Un progetto tra sport e crescita educativa
Ai giardini di San Bernardo, nel cuore della città, l’esperienza ha preso vita con la partecipazione di 62 alunni delle classi terza, quarta e quinta dell’Istituto Comprensivo Narni Centro. L’obiettivo è stato chiaro fin dall’inizio: utilizzare lo sport come strumento educativo per trasmettere valori come coraggio, collaborazione e consapevolezza emotiva.
La presenza della dirigenza del club, delle calciatrici e dello staff tecnico ha reso il confronto immediato e autentico, creando un dialogo continuo tra mondo scolastico e realtà sportiva professionistica.
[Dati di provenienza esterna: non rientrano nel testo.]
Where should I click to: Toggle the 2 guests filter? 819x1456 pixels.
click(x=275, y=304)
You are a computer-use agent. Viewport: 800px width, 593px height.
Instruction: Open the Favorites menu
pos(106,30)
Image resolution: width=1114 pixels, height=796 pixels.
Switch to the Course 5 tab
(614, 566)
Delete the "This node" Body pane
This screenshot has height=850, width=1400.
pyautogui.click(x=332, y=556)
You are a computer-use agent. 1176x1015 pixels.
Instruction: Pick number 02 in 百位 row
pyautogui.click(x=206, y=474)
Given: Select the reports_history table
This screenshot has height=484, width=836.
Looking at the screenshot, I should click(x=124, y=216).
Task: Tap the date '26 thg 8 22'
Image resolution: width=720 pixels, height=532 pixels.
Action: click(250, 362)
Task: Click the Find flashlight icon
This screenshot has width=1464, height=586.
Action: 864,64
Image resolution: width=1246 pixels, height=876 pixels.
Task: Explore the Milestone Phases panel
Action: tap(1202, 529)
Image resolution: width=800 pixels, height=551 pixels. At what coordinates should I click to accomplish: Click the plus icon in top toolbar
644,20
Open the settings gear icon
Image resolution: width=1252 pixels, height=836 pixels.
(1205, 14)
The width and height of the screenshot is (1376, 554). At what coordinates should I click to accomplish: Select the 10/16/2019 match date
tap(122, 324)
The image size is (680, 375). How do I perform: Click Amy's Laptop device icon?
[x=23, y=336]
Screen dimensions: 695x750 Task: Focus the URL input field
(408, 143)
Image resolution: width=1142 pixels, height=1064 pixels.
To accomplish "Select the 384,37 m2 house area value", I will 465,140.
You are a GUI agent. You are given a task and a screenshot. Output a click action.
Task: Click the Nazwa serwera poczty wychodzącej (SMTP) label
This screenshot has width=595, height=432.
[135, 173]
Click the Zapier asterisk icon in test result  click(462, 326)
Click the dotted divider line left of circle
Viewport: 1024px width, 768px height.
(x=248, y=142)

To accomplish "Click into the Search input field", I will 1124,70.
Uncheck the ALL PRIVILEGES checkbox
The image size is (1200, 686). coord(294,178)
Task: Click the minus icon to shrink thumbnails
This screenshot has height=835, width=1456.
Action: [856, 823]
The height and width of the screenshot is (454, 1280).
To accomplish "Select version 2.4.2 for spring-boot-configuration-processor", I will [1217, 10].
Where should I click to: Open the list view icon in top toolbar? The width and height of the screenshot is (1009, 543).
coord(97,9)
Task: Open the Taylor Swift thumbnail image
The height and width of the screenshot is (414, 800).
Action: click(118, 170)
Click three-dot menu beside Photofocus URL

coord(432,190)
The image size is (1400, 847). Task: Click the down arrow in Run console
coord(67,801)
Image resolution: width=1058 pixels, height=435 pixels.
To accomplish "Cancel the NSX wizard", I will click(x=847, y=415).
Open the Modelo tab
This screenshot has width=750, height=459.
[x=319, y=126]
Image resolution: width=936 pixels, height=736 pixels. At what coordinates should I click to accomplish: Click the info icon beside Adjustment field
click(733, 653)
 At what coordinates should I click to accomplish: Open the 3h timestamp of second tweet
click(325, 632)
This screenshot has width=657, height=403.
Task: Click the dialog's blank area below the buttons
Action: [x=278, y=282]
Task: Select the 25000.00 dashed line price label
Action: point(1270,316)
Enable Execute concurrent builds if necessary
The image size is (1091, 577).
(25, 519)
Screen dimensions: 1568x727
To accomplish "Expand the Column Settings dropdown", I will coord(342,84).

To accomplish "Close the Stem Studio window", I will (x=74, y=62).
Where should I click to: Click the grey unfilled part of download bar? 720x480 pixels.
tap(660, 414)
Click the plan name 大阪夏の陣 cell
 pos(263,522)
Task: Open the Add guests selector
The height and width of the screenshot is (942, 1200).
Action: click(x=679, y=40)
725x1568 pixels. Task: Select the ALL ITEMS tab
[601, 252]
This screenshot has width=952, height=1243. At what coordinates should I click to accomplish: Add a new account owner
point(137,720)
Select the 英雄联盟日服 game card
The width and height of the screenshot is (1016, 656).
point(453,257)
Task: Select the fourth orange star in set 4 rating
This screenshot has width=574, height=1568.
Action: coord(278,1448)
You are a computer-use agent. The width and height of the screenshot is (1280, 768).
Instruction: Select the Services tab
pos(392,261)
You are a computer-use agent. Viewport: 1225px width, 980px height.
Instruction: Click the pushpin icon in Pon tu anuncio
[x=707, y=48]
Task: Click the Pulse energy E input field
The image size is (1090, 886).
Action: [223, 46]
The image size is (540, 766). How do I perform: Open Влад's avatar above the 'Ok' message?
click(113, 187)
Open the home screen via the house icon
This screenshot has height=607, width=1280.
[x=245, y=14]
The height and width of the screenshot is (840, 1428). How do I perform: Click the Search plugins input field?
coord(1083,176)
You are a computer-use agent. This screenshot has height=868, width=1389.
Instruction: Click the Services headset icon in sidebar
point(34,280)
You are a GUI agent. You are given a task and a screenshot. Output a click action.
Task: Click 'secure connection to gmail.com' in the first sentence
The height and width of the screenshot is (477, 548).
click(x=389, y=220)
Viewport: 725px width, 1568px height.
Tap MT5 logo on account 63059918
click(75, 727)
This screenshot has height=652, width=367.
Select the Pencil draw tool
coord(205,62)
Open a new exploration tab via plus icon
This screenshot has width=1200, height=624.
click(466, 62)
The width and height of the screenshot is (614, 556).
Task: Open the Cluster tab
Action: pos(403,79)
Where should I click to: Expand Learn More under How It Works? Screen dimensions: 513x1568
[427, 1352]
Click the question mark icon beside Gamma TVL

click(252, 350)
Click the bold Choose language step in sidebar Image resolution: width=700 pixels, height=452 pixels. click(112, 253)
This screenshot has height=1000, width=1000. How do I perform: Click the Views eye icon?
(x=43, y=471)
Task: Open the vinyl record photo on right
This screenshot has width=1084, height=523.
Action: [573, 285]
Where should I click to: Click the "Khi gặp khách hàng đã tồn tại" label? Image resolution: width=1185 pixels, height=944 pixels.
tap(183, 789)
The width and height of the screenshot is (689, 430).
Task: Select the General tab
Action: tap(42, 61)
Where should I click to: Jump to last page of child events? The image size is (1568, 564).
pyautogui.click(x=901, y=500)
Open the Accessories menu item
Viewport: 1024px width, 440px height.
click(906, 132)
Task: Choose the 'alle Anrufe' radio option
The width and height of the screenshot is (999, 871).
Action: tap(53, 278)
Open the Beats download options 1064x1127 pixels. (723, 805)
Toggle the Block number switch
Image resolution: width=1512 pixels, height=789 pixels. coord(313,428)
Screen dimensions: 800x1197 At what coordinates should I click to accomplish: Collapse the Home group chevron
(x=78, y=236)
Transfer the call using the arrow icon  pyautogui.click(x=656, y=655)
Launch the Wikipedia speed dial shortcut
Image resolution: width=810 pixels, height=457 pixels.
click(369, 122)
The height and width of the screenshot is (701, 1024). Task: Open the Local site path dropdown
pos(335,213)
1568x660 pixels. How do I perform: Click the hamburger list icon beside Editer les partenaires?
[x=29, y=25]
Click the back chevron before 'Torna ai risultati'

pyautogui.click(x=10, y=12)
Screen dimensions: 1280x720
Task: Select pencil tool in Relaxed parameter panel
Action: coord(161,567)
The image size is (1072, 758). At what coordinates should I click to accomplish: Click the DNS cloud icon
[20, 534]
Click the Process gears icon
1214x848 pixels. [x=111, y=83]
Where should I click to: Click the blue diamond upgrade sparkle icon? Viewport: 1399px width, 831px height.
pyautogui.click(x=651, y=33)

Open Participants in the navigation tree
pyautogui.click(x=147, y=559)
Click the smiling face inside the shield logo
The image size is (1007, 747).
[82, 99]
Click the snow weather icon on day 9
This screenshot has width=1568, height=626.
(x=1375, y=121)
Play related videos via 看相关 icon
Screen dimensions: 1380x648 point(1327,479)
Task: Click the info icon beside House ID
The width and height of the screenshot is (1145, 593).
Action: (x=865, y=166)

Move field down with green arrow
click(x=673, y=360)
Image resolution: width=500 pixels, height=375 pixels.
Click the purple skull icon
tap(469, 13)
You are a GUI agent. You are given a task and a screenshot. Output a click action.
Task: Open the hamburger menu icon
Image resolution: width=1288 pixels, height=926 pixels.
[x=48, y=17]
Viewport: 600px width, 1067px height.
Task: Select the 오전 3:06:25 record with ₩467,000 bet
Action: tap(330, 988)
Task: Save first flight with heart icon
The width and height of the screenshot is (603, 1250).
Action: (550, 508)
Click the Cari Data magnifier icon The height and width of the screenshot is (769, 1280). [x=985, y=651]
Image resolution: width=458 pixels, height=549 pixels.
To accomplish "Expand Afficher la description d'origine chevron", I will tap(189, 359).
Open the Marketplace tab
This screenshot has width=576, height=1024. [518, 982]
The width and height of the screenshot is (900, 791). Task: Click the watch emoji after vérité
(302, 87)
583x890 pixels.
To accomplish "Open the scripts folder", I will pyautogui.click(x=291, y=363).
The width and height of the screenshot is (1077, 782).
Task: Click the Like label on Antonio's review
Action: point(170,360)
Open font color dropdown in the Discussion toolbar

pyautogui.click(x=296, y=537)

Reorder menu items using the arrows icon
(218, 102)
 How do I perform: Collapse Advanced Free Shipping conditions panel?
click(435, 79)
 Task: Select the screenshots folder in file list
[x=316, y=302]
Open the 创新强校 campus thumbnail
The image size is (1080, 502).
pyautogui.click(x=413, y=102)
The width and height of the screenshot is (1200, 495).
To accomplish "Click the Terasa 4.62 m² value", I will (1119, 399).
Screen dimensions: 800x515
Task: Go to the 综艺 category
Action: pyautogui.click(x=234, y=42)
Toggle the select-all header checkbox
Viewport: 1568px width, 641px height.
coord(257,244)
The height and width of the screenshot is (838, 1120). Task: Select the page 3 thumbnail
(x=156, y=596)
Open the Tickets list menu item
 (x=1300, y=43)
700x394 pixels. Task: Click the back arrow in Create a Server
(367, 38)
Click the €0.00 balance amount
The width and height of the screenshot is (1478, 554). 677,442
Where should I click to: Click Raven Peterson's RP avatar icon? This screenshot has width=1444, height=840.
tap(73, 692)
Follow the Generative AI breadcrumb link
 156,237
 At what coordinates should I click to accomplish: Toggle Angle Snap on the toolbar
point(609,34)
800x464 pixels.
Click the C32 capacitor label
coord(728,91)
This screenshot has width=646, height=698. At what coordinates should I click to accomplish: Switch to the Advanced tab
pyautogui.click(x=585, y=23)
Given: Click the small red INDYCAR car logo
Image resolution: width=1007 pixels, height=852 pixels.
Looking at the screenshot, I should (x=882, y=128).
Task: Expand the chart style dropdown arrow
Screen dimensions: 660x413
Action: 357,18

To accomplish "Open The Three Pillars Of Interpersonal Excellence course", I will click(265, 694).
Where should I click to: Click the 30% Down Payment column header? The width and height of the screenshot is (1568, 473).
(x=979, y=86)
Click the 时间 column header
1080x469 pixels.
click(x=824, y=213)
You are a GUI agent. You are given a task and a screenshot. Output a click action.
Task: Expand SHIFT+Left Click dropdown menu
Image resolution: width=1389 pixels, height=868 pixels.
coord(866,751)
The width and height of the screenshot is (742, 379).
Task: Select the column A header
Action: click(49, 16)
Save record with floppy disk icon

Il libro come ponte tra immaginazione e sport
Elemento centrale della mattinata è stata la presentazione del volume “Hola and the big dream – Un’amica per sempre”, progetto editoriale giunto alla sua terza edizione. Il racconto ha offerto ai più piccoli uno spunto narrativo per esplorare temi legati alla crescita personale e alla gestione delle emozioni.
I bambini hanno letto ad alta voce alcuni passaggi, trasformando l’incontro in una sorta di conferenza stampa spontanea, dove curiosità e domande hanno dato ritmo all’interazione con le protagoniste rossoverdi.
Gioco, emozioni e apprendimento attivo
La seconda parte dell’evento ha visto i partecipanti suddivisi in gruppi, impegnati in stazioni di gioco ispirate ai valori del libro. Ogni attività è stata pensata per stimolare riflessione e movimento, alternando momenti ludici a contenuti educativi legati alla crescita individuale.
Il risultato è stato un apprendimento dinamico, in cui il gioco ha rappresentato il veicolo principale per interiorizzare concetti come cambiamento, coraggio e riconoscimento delle emozioni.
Un modello replicabile di educazione sportiva
La giornata si è conclusa con una partecipazione corale tra foto, autografi e saluti, in un clima di entusiasmo condiviso. L’iniziativa ha evidenziato la capacità del progetto di creare un ponte concreto tra scuola e sport, rafforzando il ruolo del calcio femminile come strumento di inclusione e formazione.
Un’esperienza destinata a lasciare un segno nel percorso educativo dei partecipanti, con la prospettiva di nuove edizioni capaci di ampliare ulteriormente il dialogo tra territorio, scuola e mondo sportivo.